= Beginning of Section =

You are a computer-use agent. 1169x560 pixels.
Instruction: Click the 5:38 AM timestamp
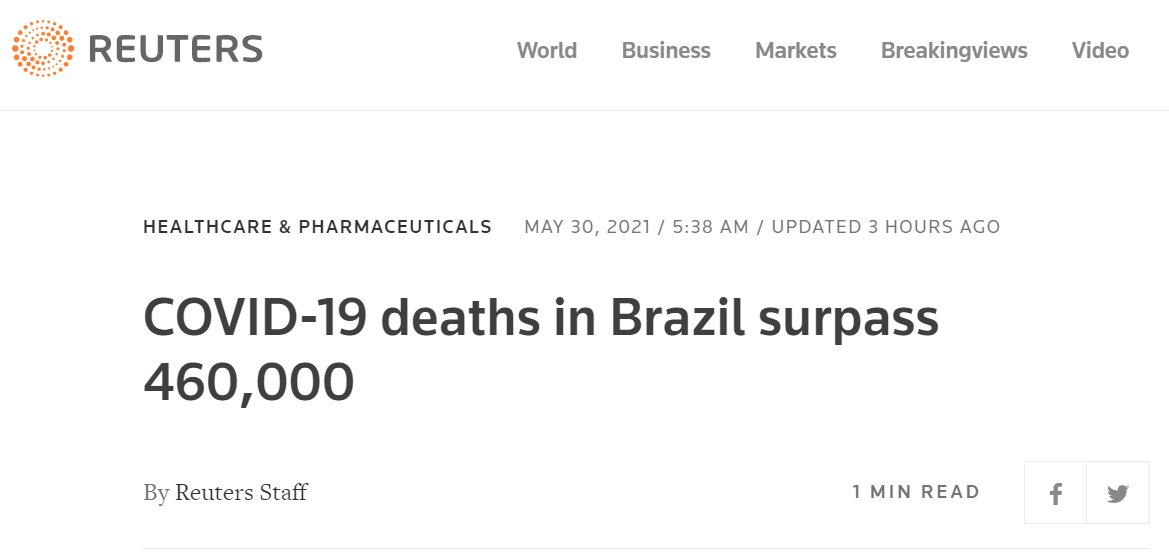pyautogui.click(x=710, y=227)
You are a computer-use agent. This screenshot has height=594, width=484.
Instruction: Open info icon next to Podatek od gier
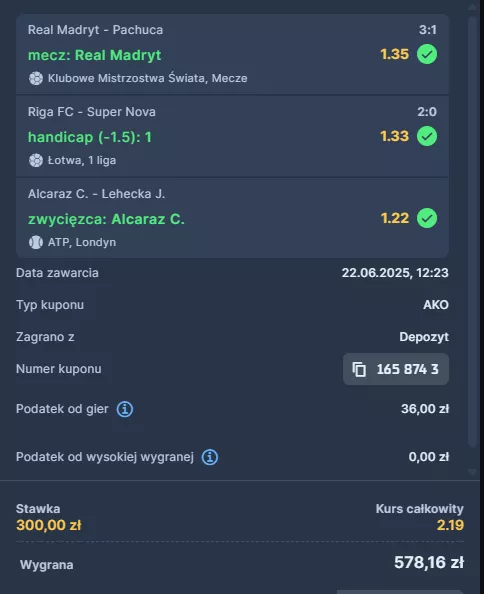point(125,409)
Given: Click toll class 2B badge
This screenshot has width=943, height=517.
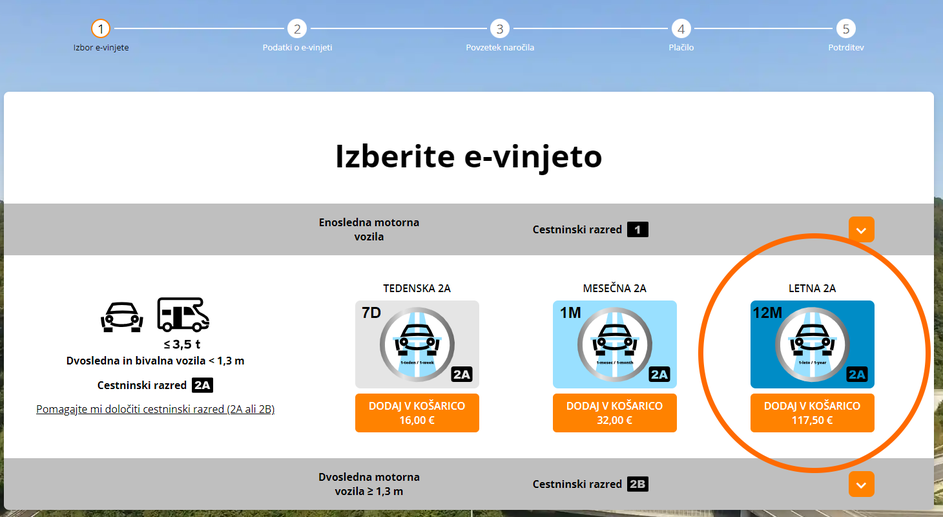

= End of Section =

▶ **TASK INSTRUCTIONS**: Give the data again exactly as written, with all pictures left out.

▶ **YOUR RESPONSE**:
You are a computer-use agent. 1169x560 pixels.
Instruction: Click the 5:38 AM timestamp
pyautogui.click(x=710, y=227)
You are a computer-use agent. This screenshot has height=594, width=484.
Instruction: Open info icon next to Podatek od gier
point(125,409)
Given: Click toll class 2B badge
This screenshot has width=943, height=517.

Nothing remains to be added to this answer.